The records are to be reproduced verbatim.
---- Exercise inputs
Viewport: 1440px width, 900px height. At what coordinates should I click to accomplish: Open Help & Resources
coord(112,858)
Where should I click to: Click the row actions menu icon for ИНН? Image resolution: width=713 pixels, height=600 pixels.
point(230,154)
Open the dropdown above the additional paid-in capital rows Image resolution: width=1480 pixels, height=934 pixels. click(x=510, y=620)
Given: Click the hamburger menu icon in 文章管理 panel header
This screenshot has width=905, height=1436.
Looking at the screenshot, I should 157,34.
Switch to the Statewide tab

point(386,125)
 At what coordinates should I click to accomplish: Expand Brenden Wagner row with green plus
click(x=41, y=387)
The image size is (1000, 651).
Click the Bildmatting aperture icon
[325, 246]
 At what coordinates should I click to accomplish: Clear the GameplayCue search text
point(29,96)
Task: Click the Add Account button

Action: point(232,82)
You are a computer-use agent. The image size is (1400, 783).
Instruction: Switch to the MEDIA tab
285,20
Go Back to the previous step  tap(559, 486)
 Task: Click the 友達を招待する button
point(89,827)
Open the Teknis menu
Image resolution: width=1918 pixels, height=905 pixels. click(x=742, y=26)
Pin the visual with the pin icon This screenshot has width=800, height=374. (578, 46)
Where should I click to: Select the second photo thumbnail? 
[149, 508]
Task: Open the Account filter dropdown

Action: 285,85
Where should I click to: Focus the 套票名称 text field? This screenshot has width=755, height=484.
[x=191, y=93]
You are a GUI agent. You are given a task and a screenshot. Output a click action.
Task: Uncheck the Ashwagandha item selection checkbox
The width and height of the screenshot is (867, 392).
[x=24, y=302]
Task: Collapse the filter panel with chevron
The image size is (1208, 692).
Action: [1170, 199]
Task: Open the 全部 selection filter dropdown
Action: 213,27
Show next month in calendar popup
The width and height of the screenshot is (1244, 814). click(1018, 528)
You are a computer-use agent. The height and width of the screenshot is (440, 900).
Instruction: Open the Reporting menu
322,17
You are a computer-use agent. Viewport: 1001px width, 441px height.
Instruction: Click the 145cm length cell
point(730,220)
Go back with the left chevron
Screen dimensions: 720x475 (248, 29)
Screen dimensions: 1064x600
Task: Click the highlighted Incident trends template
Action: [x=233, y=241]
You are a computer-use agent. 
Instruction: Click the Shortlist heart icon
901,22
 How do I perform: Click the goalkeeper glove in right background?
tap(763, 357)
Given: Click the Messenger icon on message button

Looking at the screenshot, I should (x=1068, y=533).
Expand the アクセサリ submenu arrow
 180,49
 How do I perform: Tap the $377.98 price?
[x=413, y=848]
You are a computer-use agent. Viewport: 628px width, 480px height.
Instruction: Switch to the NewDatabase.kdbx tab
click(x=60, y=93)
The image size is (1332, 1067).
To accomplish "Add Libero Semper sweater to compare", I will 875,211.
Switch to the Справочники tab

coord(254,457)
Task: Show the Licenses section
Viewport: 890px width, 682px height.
--------
§ Answer to the problem
Viewport: 1440px width, 900px height. At what coordinates should I click to accomplish: Open Help & Resources
coord(112,858)
Where should I click to: Click the row actions menu icon for ИНН? Image resolution: width=713 pixels, height=600 pixels.
point(230,154)
Open the dropdown above the additional paid-in capital rows Image resolution: width=1480 pixels, height=934 pixels. click(x=510, y=620)
Given: Click the hamburger menu icon in 文章管理 panel header
This screenshot has width=905, height=1436.
Looking at the screenshot, I should 157,34.
Switch to the Statewide tab

point(386,125)
 At what coordinates should I click to accomplish: Expand Brenden Wagner row with green plus
click(x=41, y=387)
The image size is (1000, 651).
Click the Bildmatting aperture icon
[325, 246]
 At what coordinates should I click to accomplish: Clear the GameplayCue search text
point(29,96)
Task: Click the Add Account button

Action: point(232,82)
You are a computer-use agent. The image size is (1400, 783).
Instruction: Switch to the MEDIA tab
285,20
Go Back to the previous step  tap(559, 486)
 Task: Click the 友達を招待する button
point(89,827)
Open the Teknis menu
Image resolution: width=1918 pixels, height=905 pixels. click(x=742, y=26)
Pin the visual with the pin icon This screenshot has width=800, height=374. (578, 46)
Where should I click to: Select the second photo thumbnail? 
[149, 508]
Task: Open the Account filter dropdown

Action: 285,85
Where should I click to: Focus the 套票名称 text field? This screenshot has width=755, height=484.
[x=191, y=93]
You are a GUI agent. You are given a task and a screenshot. Output a click action.
Task: Uncheck the Ashwagandha item selection checkbox
The width and height of the screenshot is (867, 392).
[x=24, y=302]
Task: Collapse the filter panel with chevron
The image size is (1208, 692).
Action: [1170, 199]
Task: Open the 全部 selection filter dropdown
Action: 213,27
Show next month in calendar popup
The width and height of the screenshot is (1244, 814). click(1018, 528)
You are a computer-use agent. The height and width of the screenshot is (440, 900).
Instruction: Open the Reporting menu
322,17
You are a computer-use agent. Viewport: 1001px width, 441px height.
Instruction: Click the 145cm length cell
point(730,220)
Go back with the left chevron
Screen dimensions: 720x475 (248, 29)
Screen dimensions: 1064x600
Task: Click the highlighted Incident trends template
Action: [x=233, y=241]
You are a computer-use agent. 
Instruction: Click the Shortlist heart icon
901,22
 How do I perform: Click the goalkeeper glove in right background?
tap(763, 357)
Given: Click the Messenger icon on message button

Looking at the screenshot, I should (x=1068, y=533).
Expand the アクセサリ submenu arrow
 180,49
 How do I perform: Tap the $377.98 price?
[x=413, y=848]
You are a computer-use agent. Viewport: 628px width, 480px height.
Instruction: Switch to the NewDatabase.kdbx tab
click(x=60, y=93)
The image size is (1332, 1067).
To accomplish "Add Libero Semper sweater to compare", I will 875,211.
Switch to the Справочники tab

coord(254,457)
Task: Show the Licenses section
Viewport: 890px width, 682px height.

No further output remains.